In 2008, when it was announced that both Ricky and Bianca were being reintroduced, Santer described them as "a hugely popular and well-loved partnership on the show", and Reuters branded them two of "the most popular characters on the soap". However, Hazel Davis of The Guardian was critical about their reintroduction. She commented, "It's a no-brainer on the show's part. Last year, ratings for EastEnders were at an all-time low. But, just for once, wouldn't it be nice if a soap opera actually introduced new characters with verve and staying power rather than digging up the oldies?" Conversely, Mark Wright from The Stage said that the decision to bring these much-loved character back "is very welcome". Ruth Deller of entertainment website Lowculture praised Bianca stating: "Bianca and Ricky's return has been one of the best things about [EastEnders] in the past year [...] and even when Bianca and co don't have storylines as big as the Whitney/Tony one, they still give good telly."

In March 2010, Bianca was voted the 'Most Popular TV Mum' in an online poll conducted by Yahoo!, gaining 26% of votes. Yahoo!'s TV editor Paul Johnston commented "As loud and garish as Bianca can be, she also has a huge heart when it comes to her children and would do anything to protect them. You certainly wouldn't want her turning up on your doorstep if your kids had been fighting with hers!"

In 2020, Sara Wallis and Ian Hyland from The Daily Mirror placed Bianca 29th on their ranked list of the best EastEnders characters of all time, calling her a "Flame-haired, fiery-tempered market stall holder" who was most famous for "having affairs", moving to Manchester and Milton Keynes and shouting Ricky's name. In 2021, Angie Quinn from MyLondon called Bianca one of the "icons who are no longer on the square".

==In popular culture and other media==
In 1999, BBC Books published a book about the character, entitled Bianca's Secret Diary. The paperback details the affair between Bianca and her mother Carol's lover, Dan. A BBC source reportedly told the Sunday Mirror: "We've recently dethroned Coronation Street at the top of the viewing charts, and this book has the potential to make No.1 in the best-sellers list." It was released on 10 September 1999, just as the TV storyline reached its conclusion.
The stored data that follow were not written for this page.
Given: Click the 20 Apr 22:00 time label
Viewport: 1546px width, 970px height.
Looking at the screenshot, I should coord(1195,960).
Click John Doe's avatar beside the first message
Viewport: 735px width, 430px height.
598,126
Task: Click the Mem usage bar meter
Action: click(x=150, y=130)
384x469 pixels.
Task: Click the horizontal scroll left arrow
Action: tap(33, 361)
The character was spoofed in the BBC comedy sketch show The Real McCoy. One of the show's recurring sketches featured a spoof version of EastEnders, with black comedians taking over roles of well known EastEnders characters, who frequent a pub called Rub-a-Dub. Actress and comedian Judith Jacob played the role of Bianca in the sketches. Jacob had previously appeared as a regular character in EastEnders between 1986 and 1989, as health visitor Carmel Jackson (unrelated to Bianca's family).